**Given passage**
— begin —

Letter from Cambodia
The Battle Over Preah Vihear
A territorial dispute involving a 1,100-year-old Khmer temple on the Thai-Cambodian border turns violent
Monday, February 11, 2013
Archaeologist Pheng Sam Oeun was chatting with a park ranger at Preah Vihear when the artillery barrage started. It was 6:15 p.m. on February 4, 2011, and he had just finished his workday at the administrative center at the base of the mountain where the 1,100-year-old Khmer temple complex stands. In spite of the apparent danger, Pheng and the park ranger stood and watched the scene unfolding in the mountains above: flashes of light from the artillery fire accompanied by the crack of gun shots. “We would see the fire first, and then we heard the sounds,” says Pheng.
Preah Vihear sits just a few hundred feet inside Cambodia’s border with Thailand. Pheng is in charge of preserving the site’s architecture and has been conducting small-scale excavations there, but, predictably, his job is complicated by the conflict.
Half an hour after the fighting had begun, the shelling had grown so intense that Pheng and the park ranger made a run for their bunker, a section of concrete sewage pipe buried under an eight-foot mound of dirt. For three hours they hid there, slapping at malarial mosquitos and waiting for the skirmish to end. At one point, an 81 mm mortar round ricocheted off the stone threshold of an ornately decorated building, chipping it and killing the temple’s photographer. According to news reports, the attack wounded dozens of soldiers and civilians, and at least seven were killed. The incident touched off six months of intermittent fighting at the site.
Cambodia and Thailand have argued and fought over the ownership of Preah Vihear for more than 100 years. But the most recent cause of tension was that the temple complex was designated a United Nations Education Scientific Cultural Organization (UNESCO) World Heritage site in July 2008. Since then, the site has become the object of political posturing by Thai and Cambodian nationalists alike. At stake is the survival of a unique holy place that is important to the cultural heritage of both nations. Preah Vihear could also be an important source of tourist income for Cambodia’s struggling economy.

— end —

**Task A**
Recast the stored dataset items, from the first line through the line containing "Action: (x=625, y=81)", as a JSON list of strings, one string per line and blank lines omitted.

**Stored dataset items**
— begin —

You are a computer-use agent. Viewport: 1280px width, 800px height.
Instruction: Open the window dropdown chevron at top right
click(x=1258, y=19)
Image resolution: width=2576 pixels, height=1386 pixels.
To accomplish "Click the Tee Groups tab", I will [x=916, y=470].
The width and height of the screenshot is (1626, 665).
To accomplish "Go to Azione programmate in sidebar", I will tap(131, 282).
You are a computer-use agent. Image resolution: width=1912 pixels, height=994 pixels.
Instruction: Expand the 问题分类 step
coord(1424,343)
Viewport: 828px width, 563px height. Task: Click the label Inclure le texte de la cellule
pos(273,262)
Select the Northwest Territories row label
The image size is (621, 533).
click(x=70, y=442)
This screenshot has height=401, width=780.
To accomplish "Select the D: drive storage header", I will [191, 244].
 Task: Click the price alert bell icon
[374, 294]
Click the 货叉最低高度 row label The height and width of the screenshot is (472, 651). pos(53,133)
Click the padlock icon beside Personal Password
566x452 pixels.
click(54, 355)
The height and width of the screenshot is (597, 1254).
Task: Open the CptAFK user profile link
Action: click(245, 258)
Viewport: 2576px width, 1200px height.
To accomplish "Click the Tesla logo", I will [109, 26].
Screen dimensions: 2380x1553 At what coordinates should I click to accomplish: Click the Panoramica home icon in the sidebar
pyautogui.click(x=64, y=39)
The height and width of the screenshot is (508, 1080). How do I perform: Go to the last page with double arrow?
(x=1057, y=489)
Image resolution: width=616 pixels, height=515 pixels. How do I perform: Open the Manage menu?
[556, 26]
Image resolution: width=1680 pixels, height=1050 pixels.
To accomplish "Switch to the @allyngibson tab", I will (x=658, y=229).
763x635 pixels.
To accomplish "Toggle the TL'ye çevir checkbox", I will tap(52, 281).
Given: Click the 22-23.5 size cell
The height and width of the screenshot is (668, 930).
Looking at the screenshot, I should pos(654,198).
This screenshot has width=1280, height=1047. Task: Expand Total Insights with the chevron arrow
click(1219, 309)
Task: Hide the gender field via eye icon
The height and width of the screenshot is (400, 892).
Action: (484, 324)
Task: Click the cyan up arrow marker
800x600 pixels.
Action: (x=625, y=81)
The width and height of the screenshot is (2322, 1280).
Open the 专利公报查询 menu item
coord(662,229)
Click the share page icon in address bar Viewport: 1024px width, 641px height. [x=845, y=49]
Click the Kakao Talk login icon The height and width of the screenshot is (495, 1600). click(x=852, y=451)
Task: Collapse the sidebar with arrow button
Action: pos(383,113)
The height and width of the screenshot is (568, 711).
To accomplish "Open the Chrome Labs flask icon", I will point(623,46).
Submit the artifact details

— end —

**Task B**
According to the Preah Vihear letter, when was the temple complex designated a UNESCO World Heritage site?

**Task output A**
[
  "You are a computer-use agent. Viewport: 1280px width, 800px height.",
  "Instruction: Open the window dropdown chevron at top right",
  "click(x=1258, y=19)",
  "Image resolution: width=2576 pixels, height=1386 pixels.",
  "To accomplish \"Click the Tee Groups tab\", I will [x=916, y=470].",
  "The width and height of the screenshot is (1626, 665).",
  "To accomplish \"Go to Azione programmate in sidebar\", I will tap(131, 282).",
  "You are a computer-use agent. Image resolution: width=1912 pixels, height=994 pixels.",
  "Instruction: Expand the 问题分类 step",
  "coord(1424,343)",
  "Viewport: 828px width, 563px height. Task: Click the label Inclure le texte de la cellule",
  "pos(273,262)",
  "Select the Northwest Territories row label",
  "The image size is (621, 533).",
  "click(x=70, y=442)",
  "This screenshot has height=401, width=780.",
  "To accomplish \"Select the D: drive storage header\", I will [191, 244].",
  " Task: Click the price alert bell icon",
  "[374, 294]",
  "Click the 货叉最低高度 row label The height and width of the screenshot is (472, 651). pos(53,133)",
  "Click the padlock icon beside Personal Password",
  "566x452 pixels.",
  "click(54, 355)",
  "The height and width of the screenshot is (597, 1254).",
  "Task: Open the CptAFK user profile link",
  "Action: click(245, 258)",
  "Viewport: 2576px width, 1200px height.",
  "To accomplish \"Click the Tesla logo\", I will [109, 26].",
  "Screen dimensions: 2380x1553 At what coordinates should I click to accomplish: Click the Panoramica home icon in the sidebar",
  "pyautogui.click(x=64, y=39)",
  "The height and width of the screenshot is (508, 1080). How do I perform: Go to the last page with double arrow?",
  "(x=1057, y=489)",
  "Image resolution: width=616 pixels, height=515 pixels. How do I perform: Open the Manage menu?",
  "[556, 26]",
  "Image resolution: width=1680 pixels, height=1050 pixels.",
  "To accomplish \"Switch to the @allyngibson tab\", I will (x=658, y=229).",
  "763x635 pixels.",
  "To accomplish \"Toggle the TL'ye çevir checkbox\", I will tap(52, 281).",
  "Given: Click the 22-23.5 size cell",
  "The height and width of the screenshot is (668, 930).",
  "Looking at the screenshot, I should pos(654,198).",
  "This screenshot has width=1280, height=1047. Task: Expand Total Insights with the chevron arrow",
  "click(1219, 309)",
  "Task: Hide the gender field via eye icon",
  "The height and width of the screenshot is (400, 892).",
  "Action: (484, 324)",
  "Task: Click the cyan up arrow marker",
  "800x600 pixels.",
  "Action: (x=625, y=81)"
]

**Task output B**
July 2008